Exercise for the right reasons
If you exercise purely for aesthetical reasons such as wanting a ‘thigh gap’, ‘bikini body’ or a ‘six pack’, then you’re less likely to stick to your exercise routine. We tend to have the perception that if we have a particular body type or our own perception of the ‘perfect body’, that our lives will be better. In reality this isn’t the case. There’s more to you than your physical appearance and whilst consistent exercise may lead to weight loss, it doesn’t necessarily mean that you will achieve your ‘perfect body’. With that said, exercise for the right reasons- because you want to exercise because it makes you feel better not only physically but emotionally too. By physically, I mean the health benefits such as being less likely to get chronic diseases or having stronger muscles. And by emotionally, for me exercise is a stress relief during times when life could be better (such as when it’s exam time and I’ve come to the sadistic realization that I’m supremely screwed) as it relaxes me and clears my mind.
Do something you enjoy
Just because that chick who jogs past you everyday likes jogging, it doesn’t mean you necessarily will (I mean, come on people – it’s Melbourne, it’s wet, raining and the weather is as cold as my pessimistic heart, so jogging is the last thing on my mind).

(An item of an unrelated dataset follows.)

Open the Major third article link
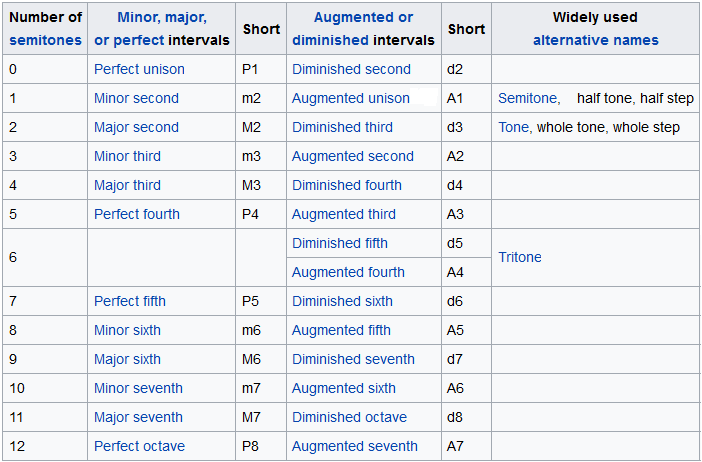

Invest in finding exercise/s you enjoy- try something you’ve never tried before like bikraym yoga, spin classes. Or to curb the crappy Melbournian weather, why not try something indoors like pilaties, zumba or salsa dancing? There are a range of active things to do, it’s only a matter of finding which one is best for you!
Consistency is Key
We all know how traumatic it is when mum or dad comes home and they’re fine one day and nek minute, all hell breaks loose and they seem to be on the verge of annihilation. Mood swings don’t get us anywhere and the same goes with exercise. If you exercise like a maniac one week and then stop another, you’re not going to get the long-term benefits of exercise. Try to make exercise part of your routine – like exercise before or even during netflix.
Never give up
Try to avoid thinking that exercise is ‘all or nothing’. Just because you missed an exercise sesh or didn’t exercise long enough for one day, it doesn’t mean you’ve failed. Remember, for exercise to truly be effective, it needs to be looked as something you enjoy rather than a chore purely carried out for the sake of it. There are some days when it’s perfectly fine to not stick to your exercise routine – perhaps it’s because you’re exhausted, other commitments and because you really can’t be stuffed. Just don’t beat yourself up for it!